--- Task input ---
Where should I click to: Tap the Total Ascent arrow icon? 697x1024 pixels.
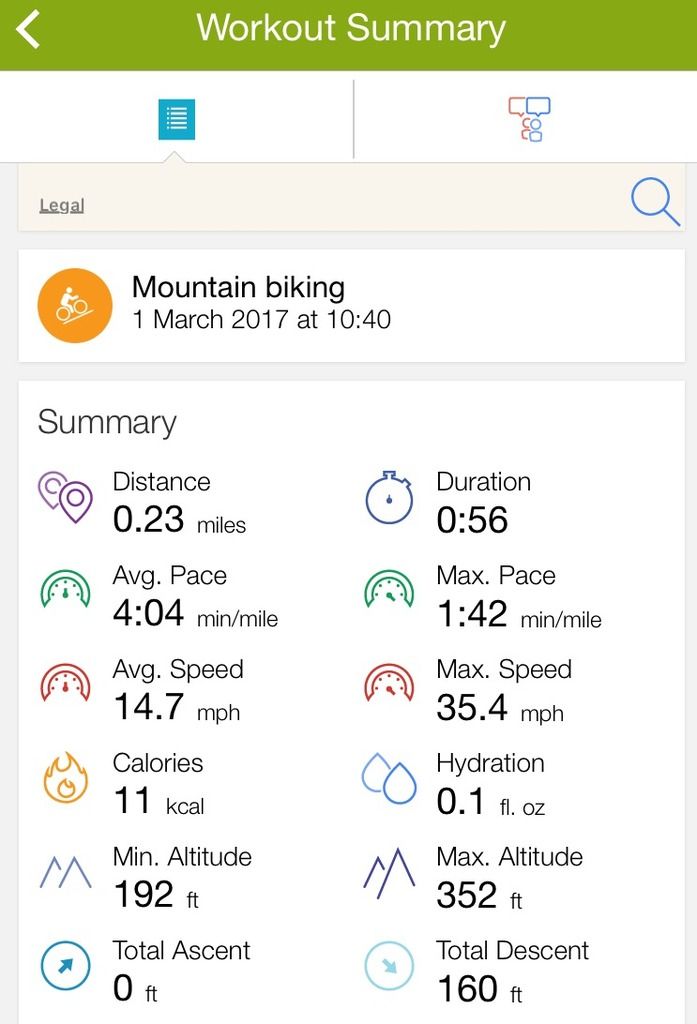pos(65,966)
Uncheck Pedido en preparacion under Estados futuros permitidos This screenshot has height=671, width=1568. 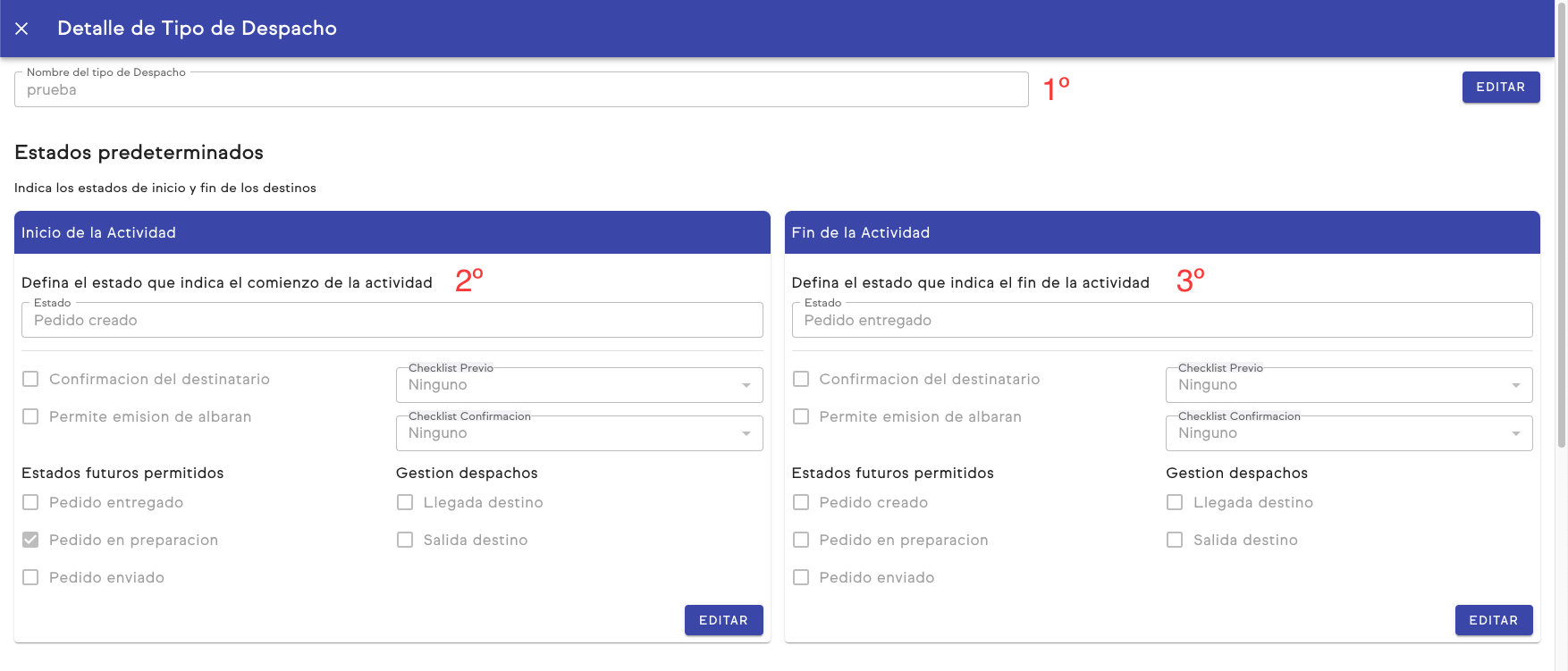click(30, 540)
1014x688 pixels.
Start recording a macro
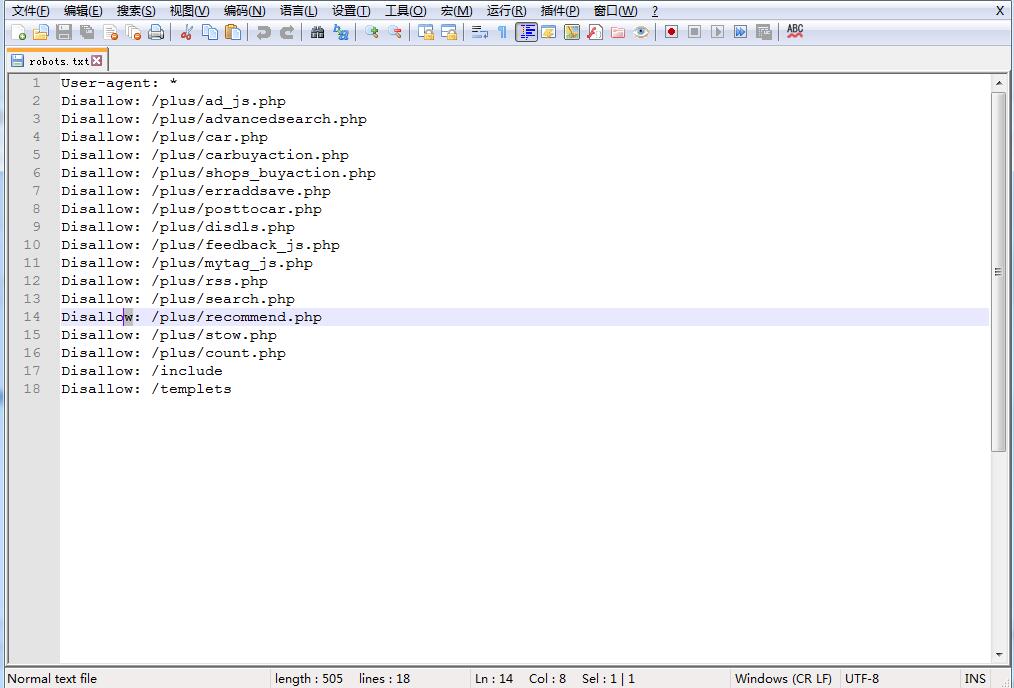pyautogui.click(x=670, y=32)
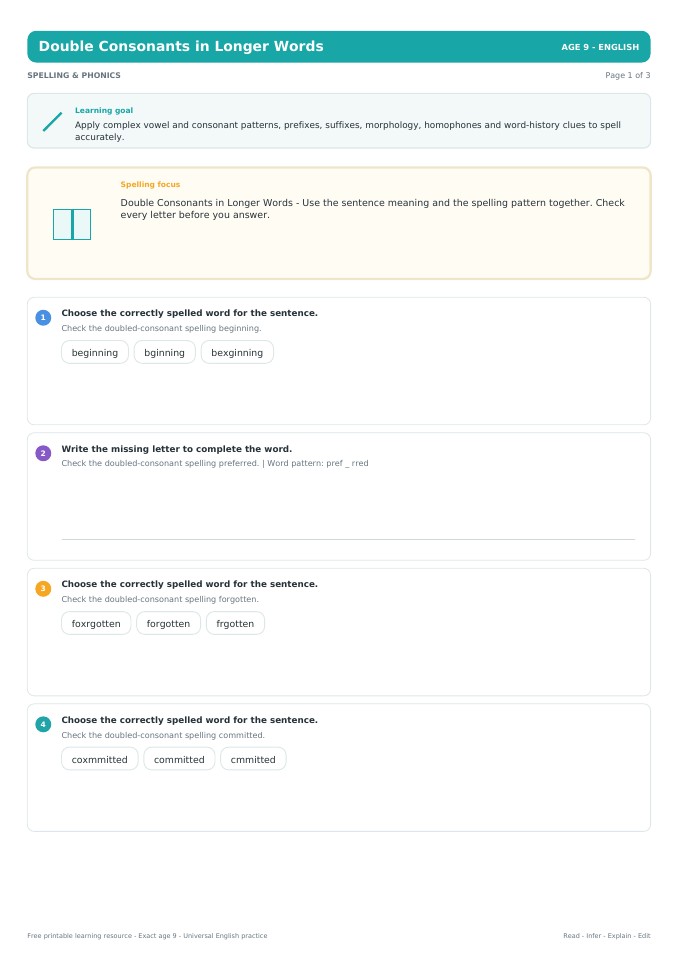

--- Task directions ---
Which lines in the data above contain the word "pixels"? Copy out each one.

--- Solution to the exercise ---
Where should I click to: Tap the Total Ascent arrow icon? 697x1024 pixels.
1014x688 pixels.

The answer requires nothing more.